Her iconic spindle vases, with their clear contours and flowing curves, reflect a more philosophical and spiritual approach to ceramics through the idea that “one plus one equals one.” The spindle vase embodies a grand, transcendental dignity as one object while two individuals (in this case, two bowls) become one, and maintain their own distinctive personalities. The concept of one is the departure point of infinity. Inspired by Constantin Brancusi’s Colonnes Sans Fin, Young-Jae Lee combined geometric modules vertically to create the first examples of her spindle vase form. However, it was Goethe’s poem on the Gingko tree*—where he reflects on the oneness of two seemingly separate parts of one leaf—that truly unleashed her creative energy to master this shape. Lee emphasizes that her spindle vases should not be viewed as copies of Korean moon jars. Music, too, plays a significant role in her process, particularly the works of violinist Anne-Sophie Mutter and composer Olivier Messiaen. Like a musician interpreting a composition, Lee pours her entire being into the subtle variations of seemingly identical forms, drawing out each one’s distinct essence.
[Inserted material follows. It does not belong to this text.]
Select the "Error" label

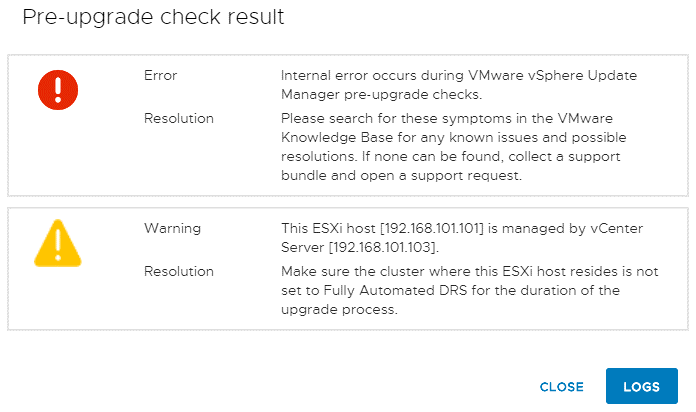[x=160, y=75]
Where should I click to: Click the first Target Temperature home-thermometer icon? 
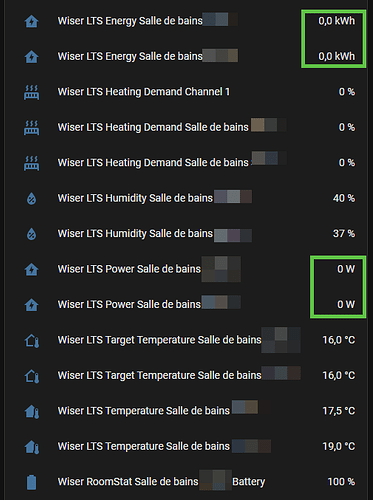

The sensuousness, beauty, and raw texture of Young Jae-Lee’s surfaces radiate energy while maintaining a sense of calm. Her bowls and pots evoke serenity and a deep connection to nature and humanity. Holding one of her creations is akin to a spiritual experience, offering a sense of calmness paired with dignity. In many ways, her vessels serve as sources of enlightenment. Lee doesn't seek to create something “new” but rather succeeds in seeing things in a new manner. The past is only interesting as a past made present—tradition in its truest sense, which ultimately leads to the idea that there is nothing to invent, but everything to be discovered.
- Tharini Sankarasubramanian
*
Gingko Biloba by Johann Wolfgang von Goethe
In my garden's care and favour
From the East this tree's leaf shows
Secret sense for us to savour
And uplifts the one who knows.
Is it but one being single
Which as same itself divides?
Are there two which choose to mingle
So that each as one now hides?
As the answer to such question
I have found a sense that's true:
Is it not my songs' suggestion
That I'm one and also two?
Though the 73-year-old Seoul-born artist Young-Jae Lee grew up surrounded by traditional Korean pottery, she didn’t appreciate the beauty of their unadorned, utilitarian shapes until, at 21, she emigrated to Germany, where she began her own journey as a potter. “If you’re standing in a dense forest, you can’t see the mountains — only the distance allows you to see the picture in its entirety,” says Lee, who has been the director of Keramische Werkstatt Margaretenhöhe, a Weimar-era ceramic workshop in Essen, since 1987. In “Forms From the Earth,” an upcoming retrospective at New York’s David Nolan Gallery, her now signature spinach bowls and spindle vases, to which she’s devoted the better part of her career, carry echoes of both the ancient art of dal-hang-ari (moon jars) and the form-meets-function legacy intrinsic to the 20th-century Bauhaus movement. With their subtle variations in contour and color, the deceptively simple yet technically complex geometric clay vessels stand as testaments to the infinite potential that can be found through the humble act of repetition. As she puts it, “My work is always a process, and an exhibition is not a conclusion but only a part of the whole.” “Forms From the Earth” will be on view from Nov. 1 through Dec. 21.